Este año, entre muchas otras cosas, algunas en lo personal muy gratificantes, ha sido  en el que hemos tomado conciencia todos de lo mal que nos va  como país, como sociedad...
Entre otras  lo noto por ejemplo en que, como hago desde hace muchísimos años, nada más despertar conecto la radio y remoloneo unos minutos escuchando las  noticias y ahora pienso que voy a tener que cambiar la costumbre e informarme a otras horas, ya que en este  último año  parece que todo va a peor y, la verdad,  esas no son maneras de empezar el día. Si ya es difícil que un medio informativo, en circunstancias normales se nutra de noticias positivas, en tiempos de crisis como los que ahora pasamos, eso es casi imposible.
Yo, de natural optimista, estoy empezando a dejar de serlo y eso me preocupa. Me sorprendo a mí mismo dejándome llevar por la desesperanza. Me asusta la idea de que nuestras hijas sean la primera generación que va a vivir peor que nosotros, sus padres, que vivimos mejor que nuestros padres y éstos, a la vez, mejor que lo estuvieron nuestros abuelos...
Oh quizás no, y esté equivocado. Es lo que más deseo y en ese deseo de equivocarme  radica mi esperanza. 

Tengo un propósito para este nuevo año, y es que  creo que voy a escuchar menos tertulias y más música y leer menos noticias y análisis políticos y más novelas ...

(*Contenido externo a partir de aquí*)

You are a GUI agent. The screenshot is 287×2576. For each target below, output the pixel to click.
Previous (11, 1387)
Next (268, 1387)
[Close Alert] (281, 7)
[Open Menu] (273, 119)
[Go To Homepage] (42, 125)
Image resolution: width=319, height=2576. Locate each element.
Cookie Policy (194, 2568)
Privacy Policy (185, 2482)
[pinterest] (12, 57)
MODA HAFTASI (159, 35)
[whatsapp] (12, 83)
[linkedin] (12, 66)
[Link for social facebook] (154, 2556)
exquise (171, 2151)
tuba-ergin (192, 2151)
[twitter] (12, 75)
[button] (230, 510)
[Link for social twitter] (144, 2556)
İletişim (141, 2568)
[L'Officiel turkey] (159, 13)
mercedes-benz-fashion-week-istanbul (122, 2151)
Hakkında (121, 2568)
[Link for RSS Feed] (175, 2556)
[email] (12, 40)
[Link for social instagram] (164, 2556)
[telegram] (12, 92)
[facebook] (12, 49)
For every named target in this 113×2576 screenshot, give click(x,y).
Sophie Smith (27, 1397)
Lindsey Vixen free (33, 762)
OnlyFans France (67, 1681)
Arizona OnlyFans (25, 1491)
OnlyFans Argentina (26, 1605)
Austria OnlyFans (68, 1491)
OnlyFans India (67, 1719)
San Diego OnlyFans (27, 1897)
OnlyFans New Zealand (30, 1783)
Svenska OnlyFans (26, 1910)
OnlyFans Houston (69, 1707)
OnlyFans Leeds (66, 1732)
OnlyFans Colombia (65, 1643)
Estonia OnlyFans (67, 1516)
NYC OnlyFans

Creo que es lo más sano.  Cada cual debe buscar la mejor manera de no dejarse arrastrar por la pesadumbre  y así , ahora me acuerdo de los que "se evaden" cuando las cosas se tuercen buscando el sosiego (no para huir, sino para tomar aire)   y escriben bellos poemas como este de  Li Kiu Ling .  Como él, aunque sea con la imaginación,  levanto mi cabaña en un lugar agradable...


En la región de las nubes espesas levanté mi cabaña,
en el polvo del mundo se pierden ya mis huellas, me alejo 
sin cesar.
No me preguntes como paso el tiempo.
Ante mi ventana corre el agua del arroyo, en la cabecera del
lecho me acompañan mis libros...


¡Feliz  4709, año del Conejo!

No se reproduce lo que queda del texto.